R.C. No, non eroe, perché del suo eroismo non c’è più memoria perché è una fantasticheria. Questo è l’accorgimento molto interessante a livello filmico: non resta il ricordo della sua impresa memorabile perché è una fantasticheria, è un sogno. Michele sogna di essere un supereroe, di compiere un’impresa straordinaria, e l’impresa straordinaria qual è? Qual è la vera impresa straordinaria di Michele?
D.S. Di conquistare Stella.
R.C. No, di accompagnarla a casa! Di accogliere l’invito di fare la strada insieme, cosa che in realtà non era mai riuscito a formulare. Lui è interessatissimo a Stella, ma quando va a prenderla in palestra, quando la rapiscono, lui nel tragitto si ripete cosa dire per giustificarsi, per giustificare la sua presenza lì, per mitigare un atto audace e renderlo un atto banale. Quante volte c’è chi deve giustificare un atto per inscriverlo in una normalità presunta, perché altrimenti… Altrimenti! C’è sempre l’ipotesi negativa.
Giovedì prossimo esploreremo nei dettagli alcune cose, ma intanto questa è la vicenda narrata. È la vicenda di una fantasticheria di Michele che giunge, finalmente, a compiere l’impresa di lasciare che la sua domanda verso Stella – e la sua domanda verso altre cose, che evidentemente si nega per tutta una serie di idee che ha di sé – domanda non più contenuta, giunga a formularsi. Quindi, non ha poteri!
Giustamente Michele non ha superpoteri. Ha un disagio e ascoltando questo disagio e attraversandolo, giunge a capire e a accogliere la sua domanda, a lasciare che abbia corso. Quello che in moltissimi casi accade, per una serie di pregiudizi su di sé, sulla propria origine e anche sul proprio destino, è che la domanda viene contenuta, trattenuta, arginata e non giunge a compiersi.

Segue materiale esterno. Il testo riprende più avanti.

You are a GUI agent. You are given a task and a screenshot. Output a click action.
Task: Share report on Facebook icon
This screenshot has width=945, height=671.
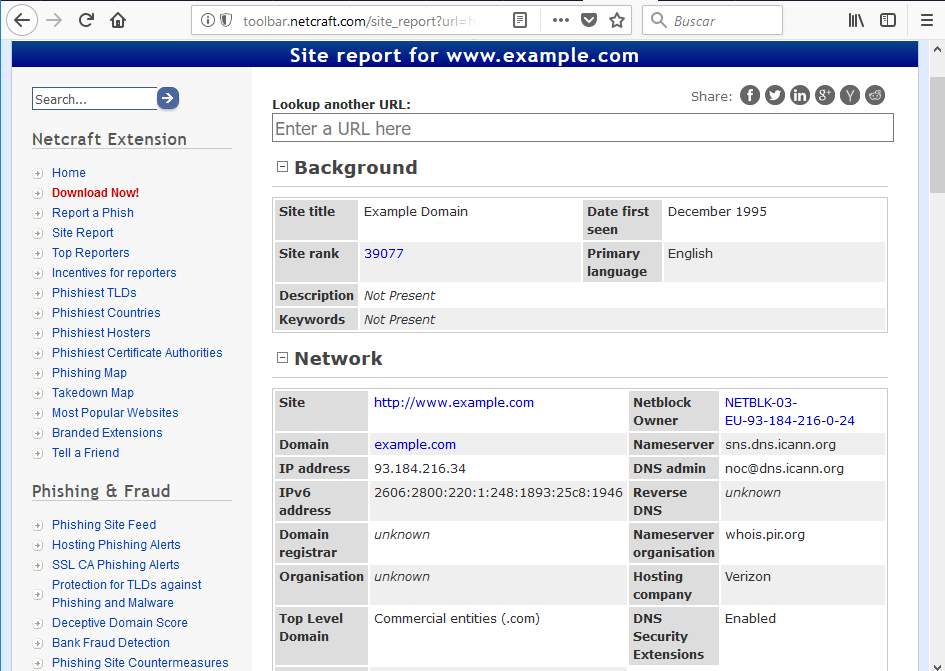point(750,95)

Qui, in maniera molto delicata e semplice, è posta la questione della domanda e dell’itinerario, del viaggio che Michele compie, per lasciare che la domanda proceda. I superpoteri sono la fantasticheria che in un primo momento crede ci sia bisogno di avere, ma come questo si colleghi all’idea del padre, della madre, dell’origine, del destino e della famiglia lo vedremo meglio giovedì prossimo.
Intanto teniamo conto di questa struttura, di come talvolta si ponga l’esigenza di pensare a un’altra famiglia, perché la famiglia d’origine è pensata in maniera negativa. E qui sta la fiaba per ognuno: la fiaba dell’origine. Questa è una cosa semplice e al contempo complessa che si pone per ognuno.
D.S. Quando lui è invisibile riesce a avvicinare Stella e c’è uno scambio nel suo modo di essere invisibile, riesce a capire che Stella è sola, cioè non è solo che ha salvato Stella dai rapitori, è un procedere.
R.C. Esatto. Non ha salvato nessuno.
D.S. C’è un procedere.
R.C. Esatto. Michele non salva nessuno e questo è un dettaglio importante. L’idea di salvezza, certamente.
Bene, allora l’appuntamento è per giovedì prossimo. Grazie e arrivederci.